### Task instructions
Using the passage on SPIFFE and Verifiable Credentials, explain in one to three sentences why adding VC-style delegation to SPIFFE breaks both systems' assumptions.

### Selected passage
++++++
Verifiable Credentials (VCs) solve a different problem. They’re decentralized, flexible, and can express explicit delegation chains like “A asserts B may perform X.” That’s capability-style reasoning, not identity issuance.

Trying to bolt VC-style delegation onto SPIFFE breaks both systems’ assumptions:

SPIFFE’s hierarchical trust model doesn’t mesh with the web-of-trust VC model.

Its short-lived SVIDs don’t persist long enough for meaningful delegation chains.

SPIRE doesn’t understand VC proofs (JSON-LD, linked data signatures).

You’d need a whole external policy and capability layer to make it work.

SPIFFE nails workload identity; VCs and capability systems handle delegation and contextual authority. Mixing them because “they both do identity” misses the point—they live at different layers of the trust stack.

andylow•2h ago
what will be a better approach then?
++++++
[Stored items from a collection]
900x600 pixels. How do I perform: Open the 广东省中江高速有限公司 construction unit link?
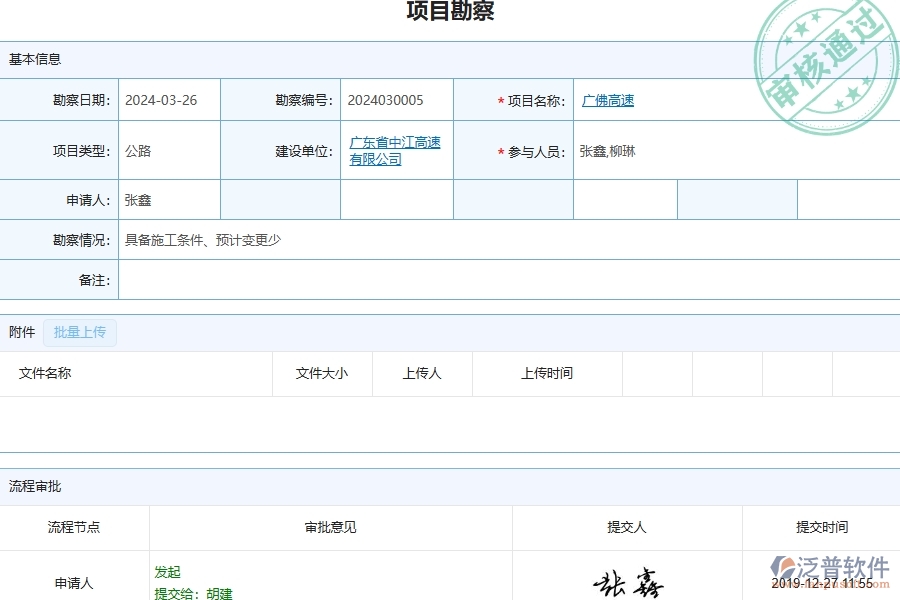click(395, 150)
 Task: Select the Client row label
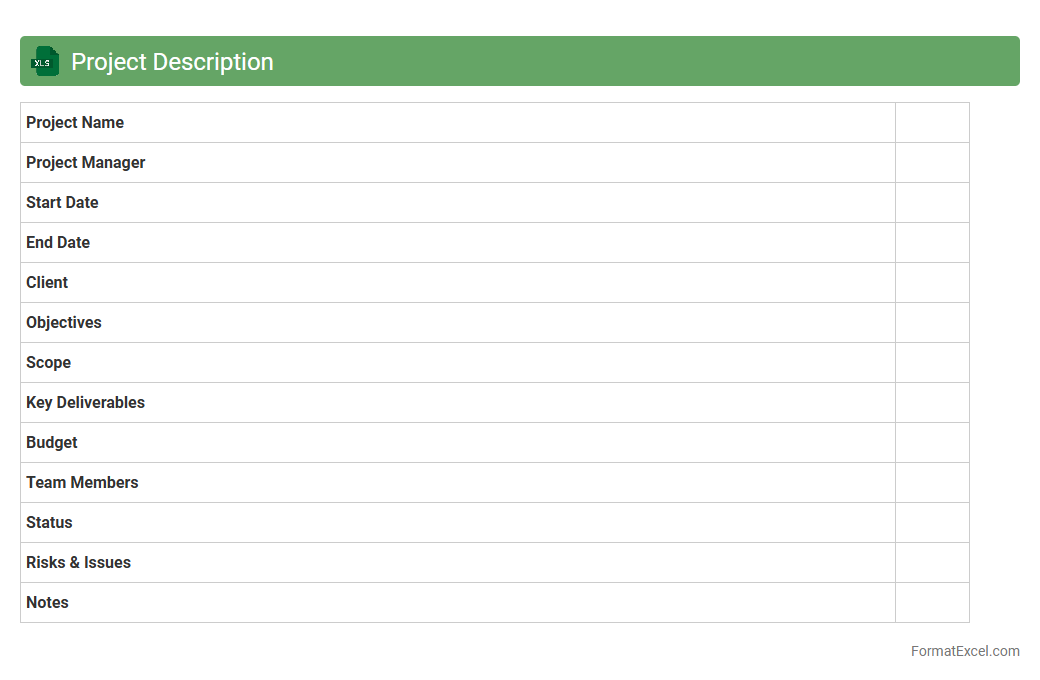47,283
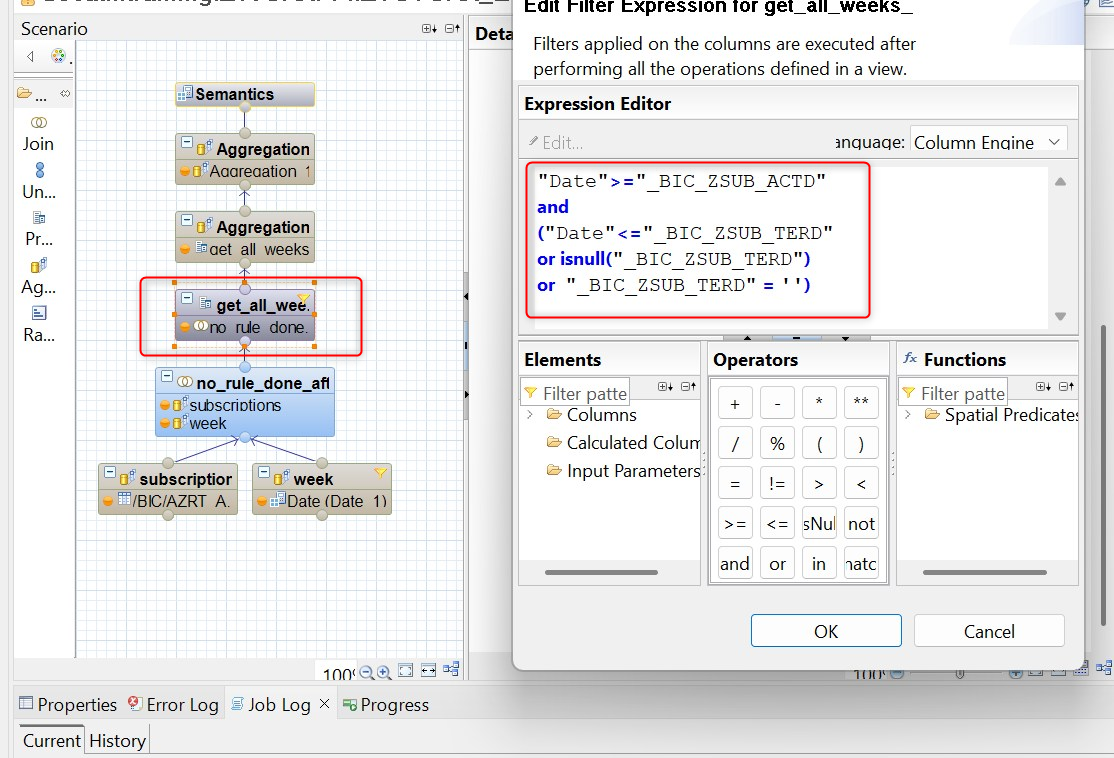Image resolution: width=1114 pixels, height=758 pixels.
Task: Click zoom out icon under Scenario canvas
Action: pyautogui.click(x=367, y=672)
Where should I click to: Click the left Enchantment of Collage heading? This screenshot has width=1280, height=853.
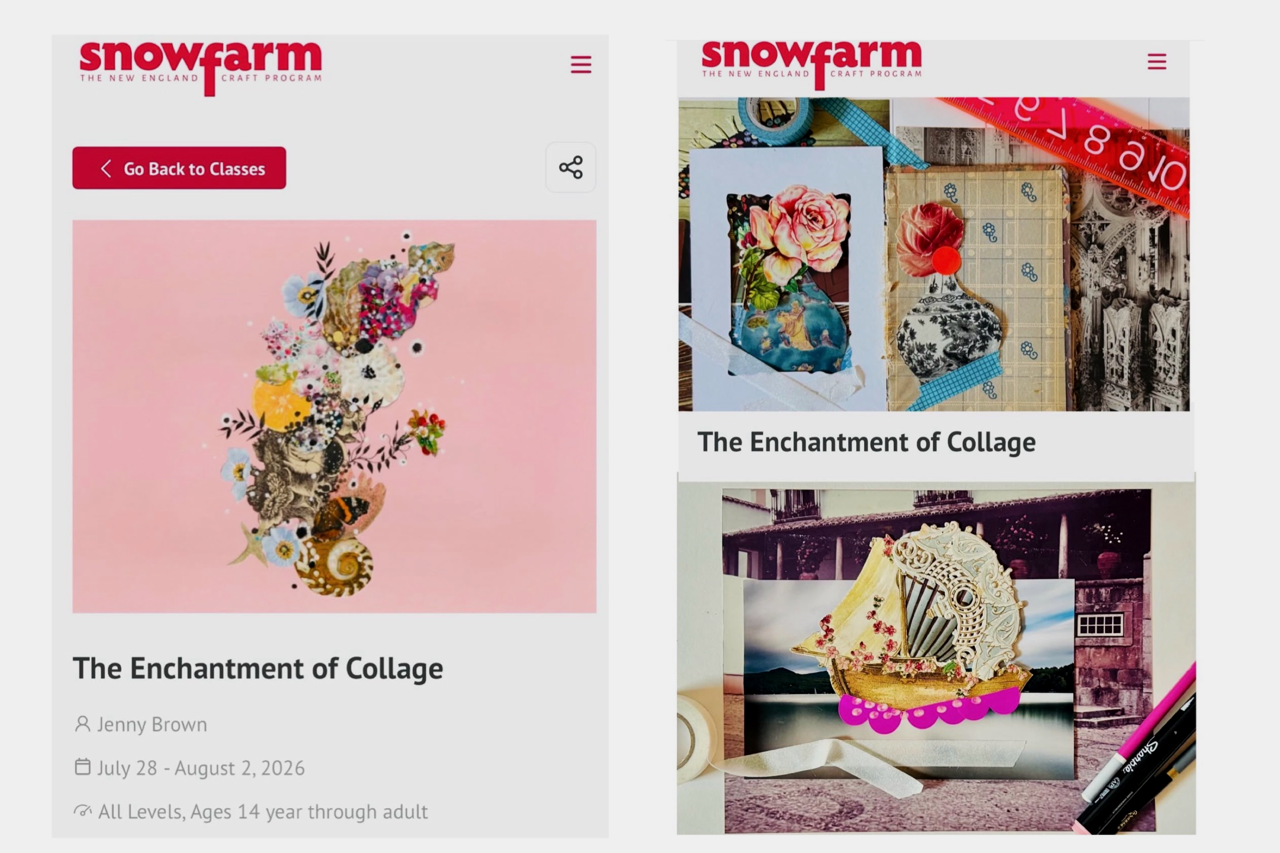tap(258, 668)
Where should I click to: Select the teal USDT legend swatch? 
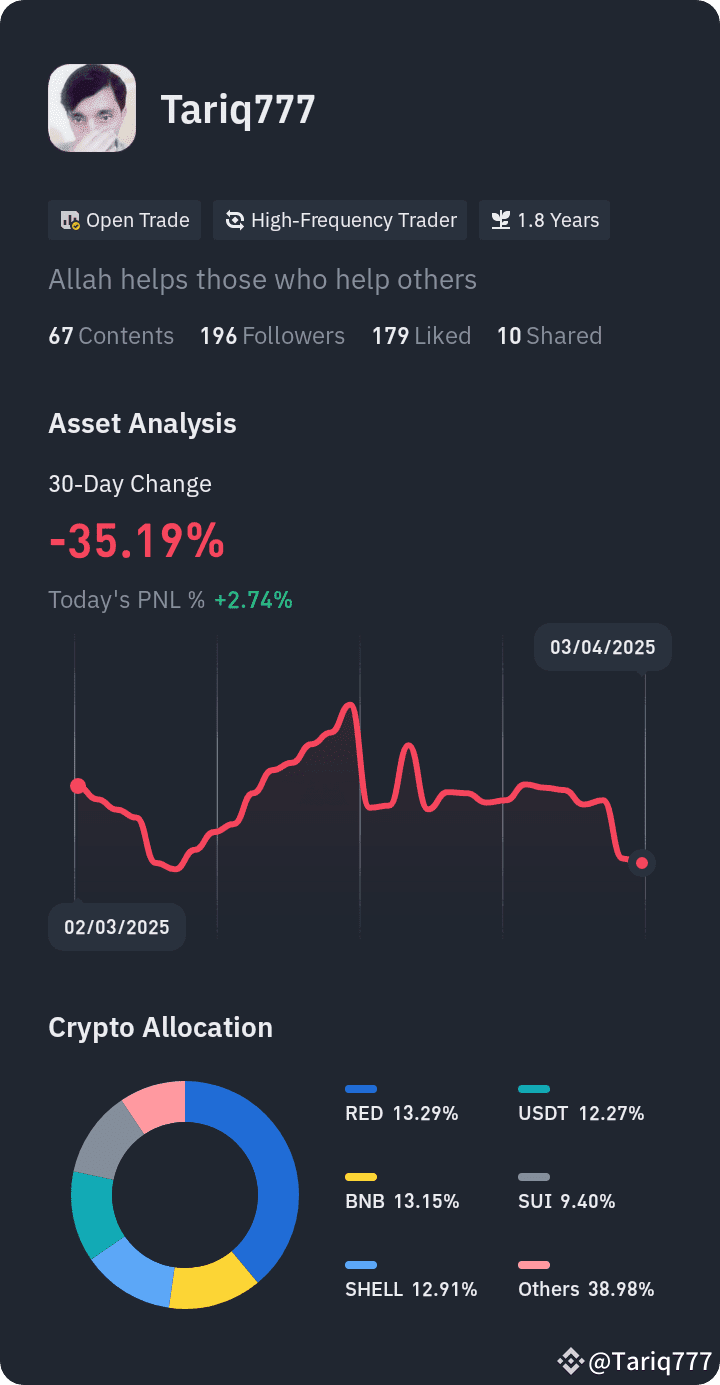pyautogui.click(x=534, y=1089)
++++++
### Solution below
SPIFFE's hierarchical trust model does not mesh with the web-of-trust model of VCs, and its short-lived SVIDs do not persist long enough for meaningful delegation chains. SPIRE also does not understand VC proofs such as JSON-LD and linked data signatures, so making the combination work would require a whole external policy and capability layer.